Performs exhaustive or groupwise (backward elimination) variable selection for binary outcome prediction models. Models are evaluated using cross-validated Net Benefit, optionally adjusted for predictor costs.

Usage

nb_varsel(
  data,
  outcome_var,
  costs = NULL,
  thresholds = seq(0.05, 0.3, by = 0.01),
  include_interactions = FALSE,
  mode = c("exhaustive", "groupwise"),
  group_size = 2,
  cv_folds = 5,
  seed = 123,
  verbose = TRUE,
  allow_parallel = TRUE,
  permutation = FALSE,
  splines = TRUE,
  n_knots = 3
)

Arguments

data

A data frame containing predictors and the outcome variable.

outcome_var

Character string naming the binary outcome column (coded 0/1 or as a two-level factor).

costs

Predictor costs.
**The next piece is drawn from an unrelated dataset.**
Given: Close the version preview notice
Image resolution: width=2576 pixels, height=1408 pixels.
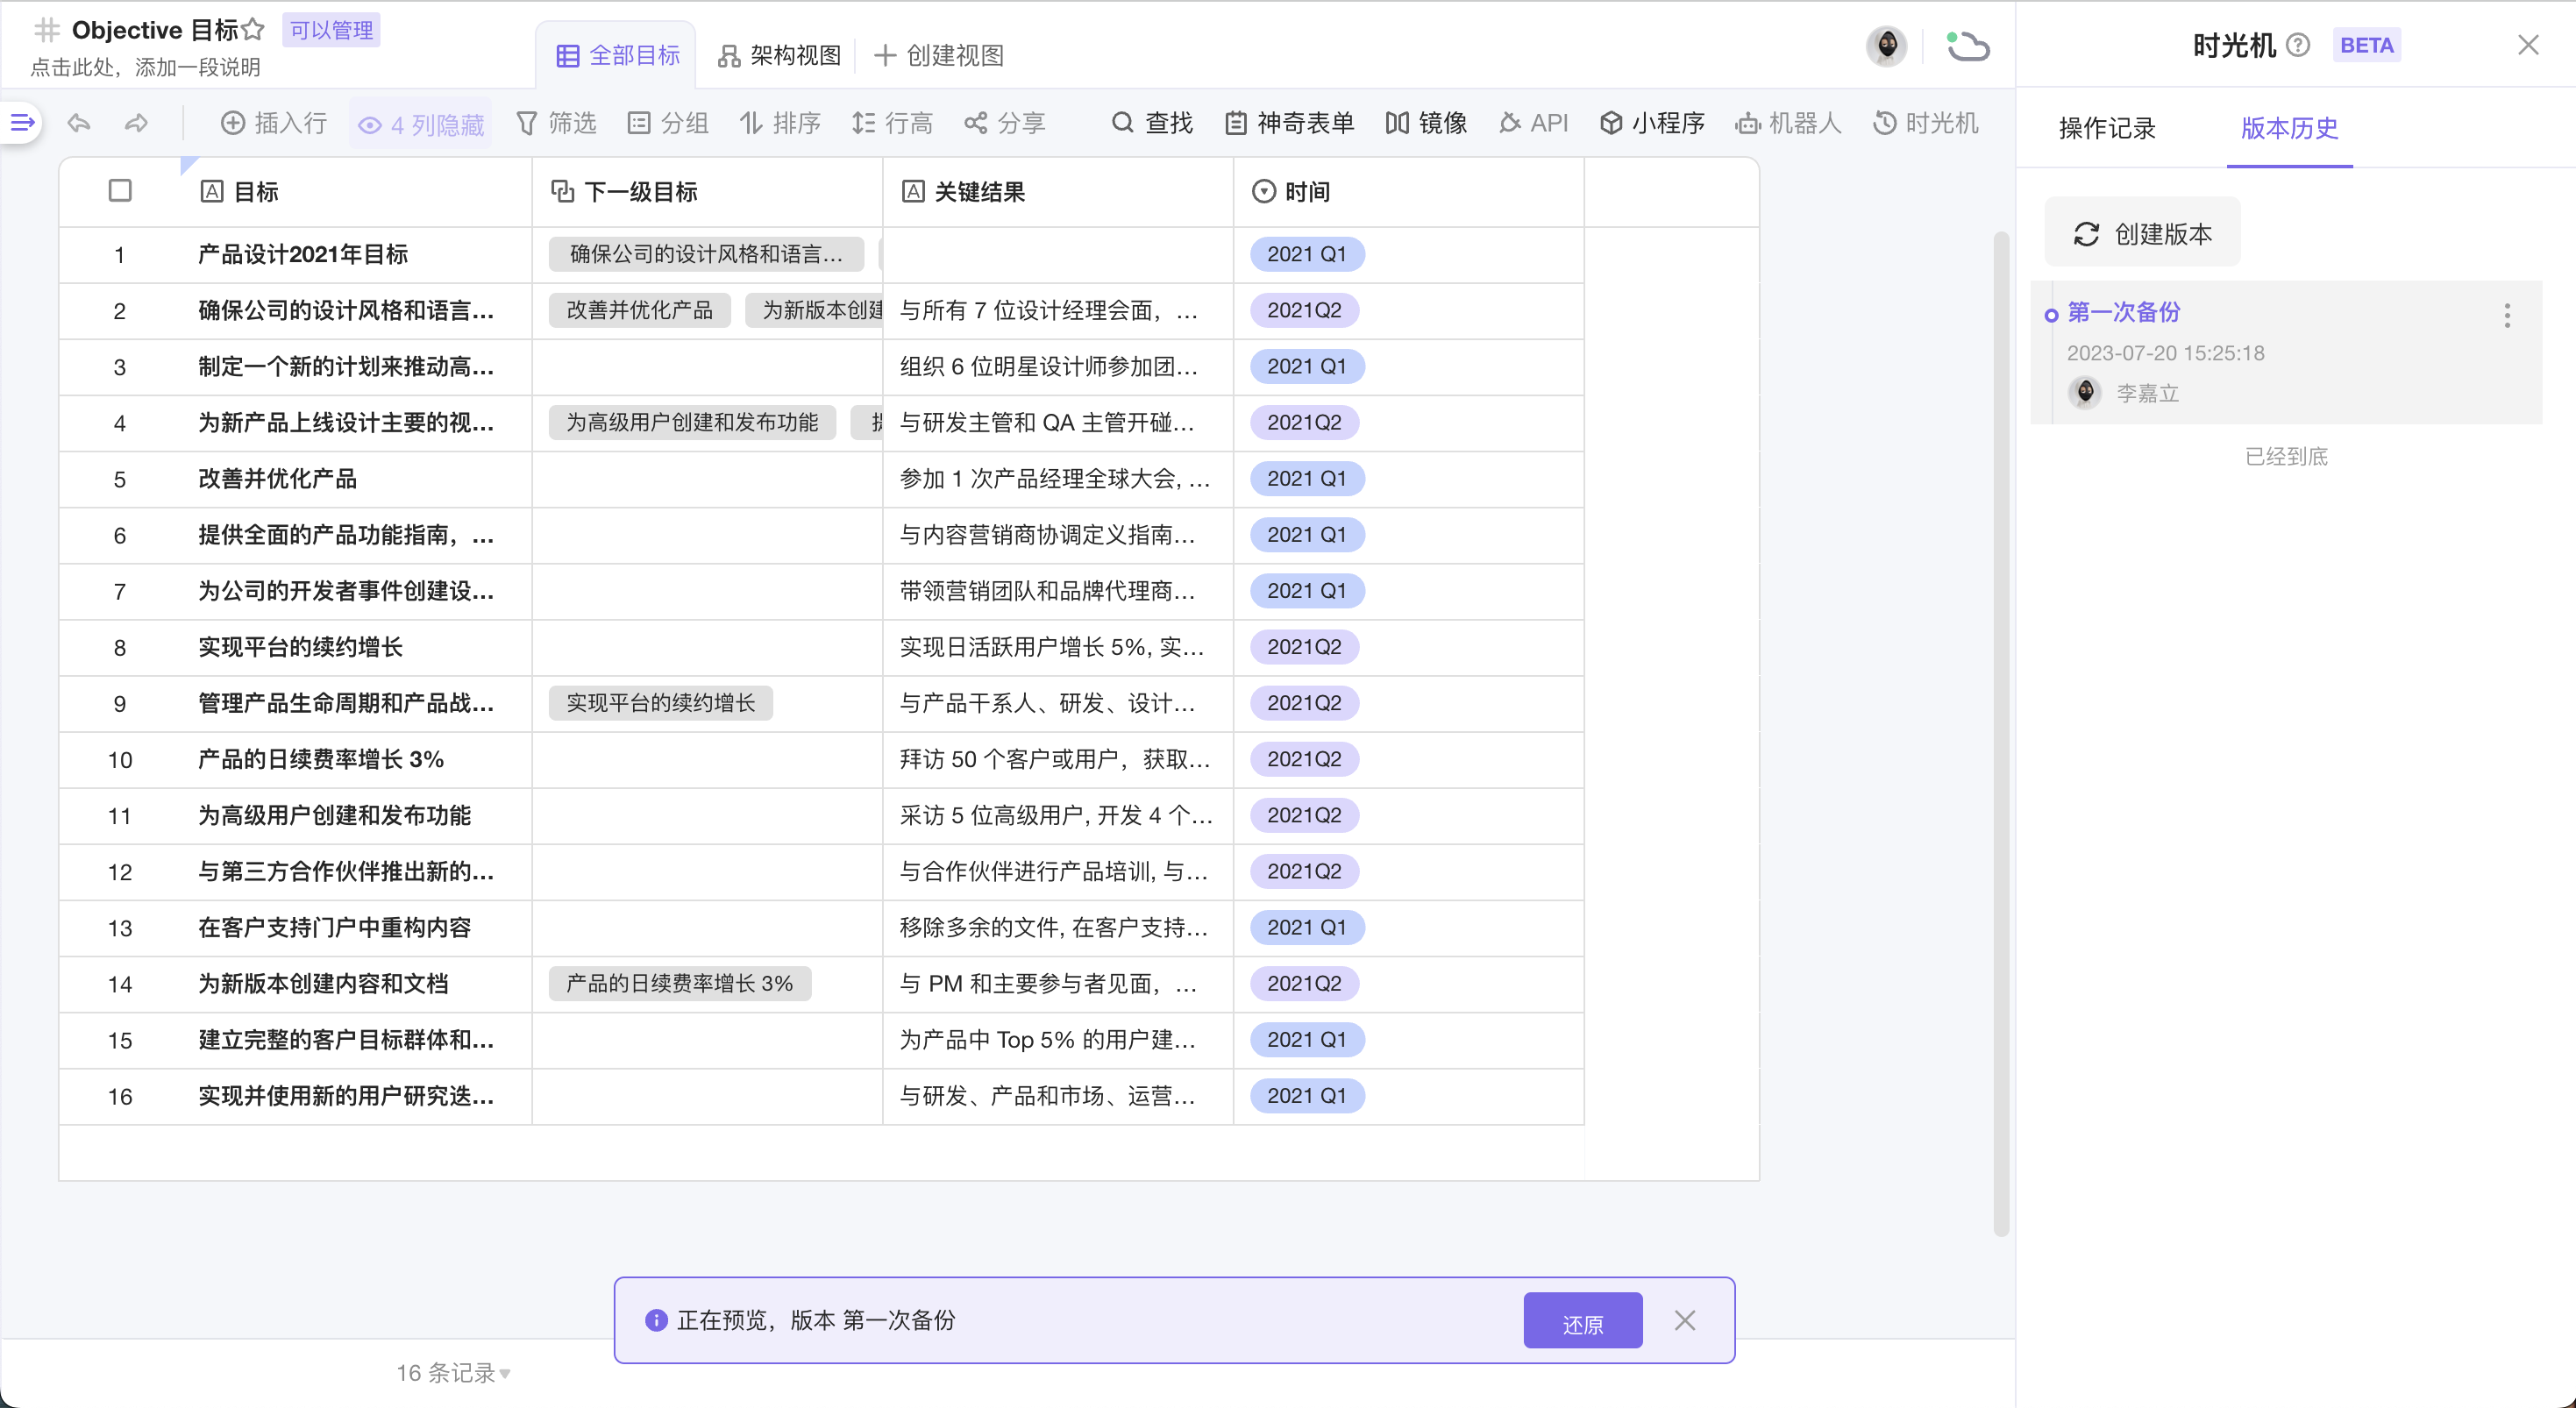Looking at the screenshot, I should point(1684,1320).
Can be:

  • NULL (default): no costs.

  • A named numeric vector: per-predictor costs (e.g., c(X1 = 0.1, X2 = 0.05)).

  • An unnamed scalar: same cost applied to every predictor.
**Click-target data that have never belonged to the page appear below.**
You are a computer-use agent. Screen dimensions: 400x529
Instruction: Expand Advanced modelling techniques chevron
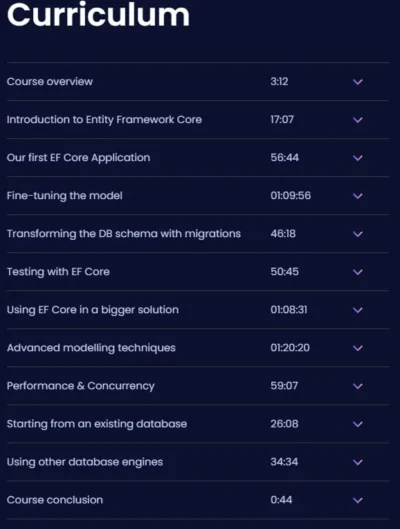358,348
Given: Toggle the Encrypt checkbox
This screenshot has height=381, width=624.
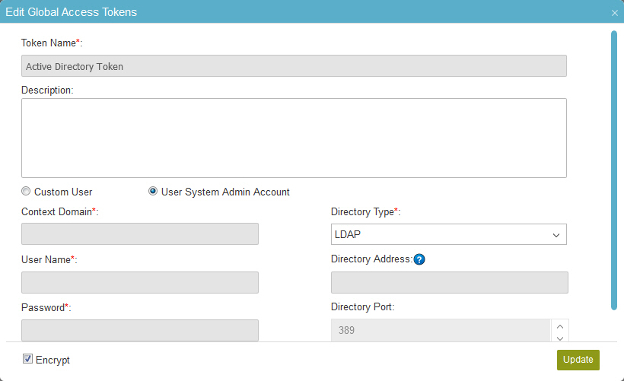Looking at the screenshot, I should [27, 359].

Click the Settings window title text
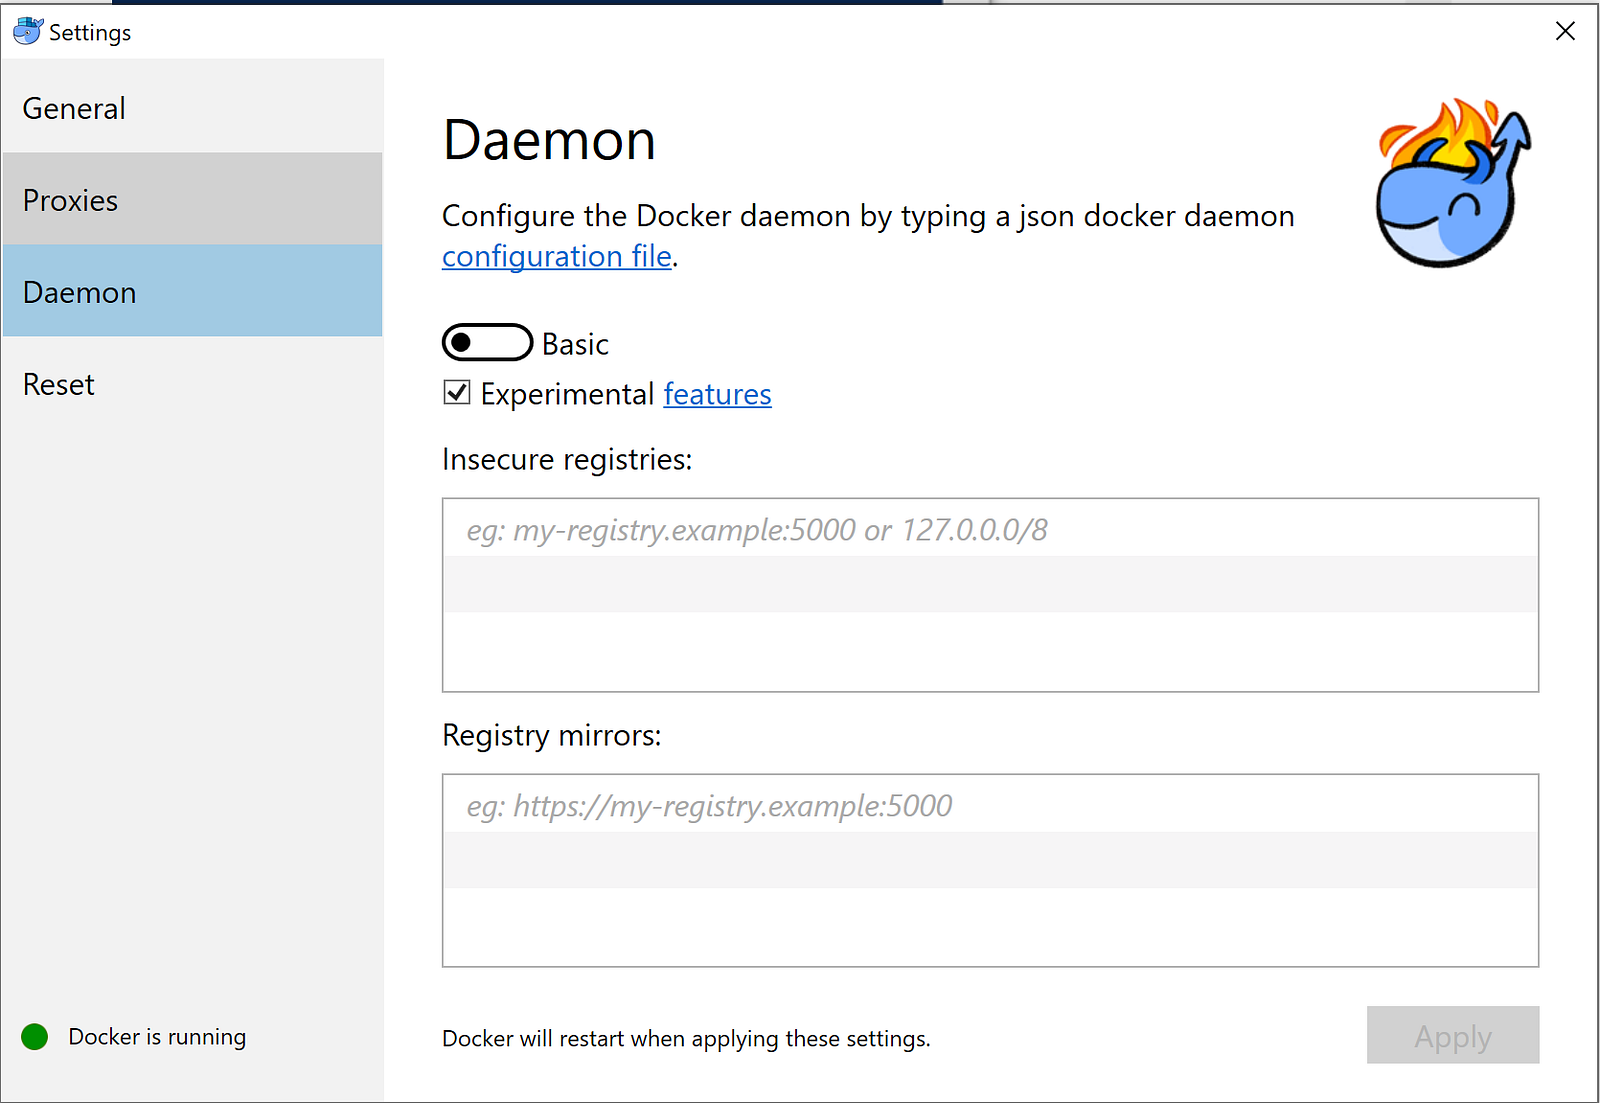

  • A list of groups, each with elements vars (character vector) and cost (numeric). The group cost is added once if any of its variables are included.

thresholds

Numeric vector of decision thresholds at which to compute Net Benefit. Defaults to seq(0.05, 0.3, by = 0.01).

include_interactions

Logical. If TRUE, models with interaction terms ((X1 + X2 + ...)^2) are also evaluated (exhaustive mode only). Defaults to FALSE.

mode

Either "exhaustive" (evaluate all predictor combinations) or "groupwise" (backward elimination removing group_size variables at a time). Defaults to "exhaustive".

group_size

Integer. Number of variables to consider removing in each step of groupwise mode. Defaults to 2.

cv_folds

Integer. Number of cross-validation folds. Defaults to 5.

seed

Integer. Random seed for reproducibility. Defaults to 123.

verbose

Logical. Print progress messages. Defaults to TRUE.

allow_parallel

Logical. Use parallel computing via foreach::foreach() and doParallel::registerDoParallel(). Defaults to TRUE.

permutation

Logical. Compute permutation importance scores for each predictor. Defaults to FALSE.

splines

Logical. Apply restricted cubic splines (via rms::rcs()) to continuous predictors. Defaults to TRUE.

n_knots

Integer. Number of knots for restricted cubic splines. Defaults to 3.

Value

A list with two elements:

best_model_stats

A one-row data frame describing the top-performing model.

all_models

A data frame with one row per evaluated model, containing columns Model, n_Preds, AUC, Brier, Total_Cost, Avg_Adj_Net_Benefit, Avg_Net_Benefit, and (if permutation = TRUE) VIF_* columns for each predictor.

Examples

if (FALSE) { # \dontrun{
set.seed(42)
n <- 500
df <- data.frame(
  X1 = rnorm(n), X2 = rbinom(n, 1, 0.7),
  X3 = rnorm(n), X4 = rbinom(n, 1, 0.5)
)
df$Y <- rbinom(n, 1, plogis(2 * df$X1 + 1.5 * df$X2))

harms <- c(X1 = 0.1, X2 = 0.05, X3 = 0.1, X4 = 0.0001)

result <- nb_varsel(
  data = df, outcome_var = "Y", costs = harms,
  mode = "exhaustive", splines = FALSE,
  allow_parallel = FALSE
)
result$best_model_stats
} # }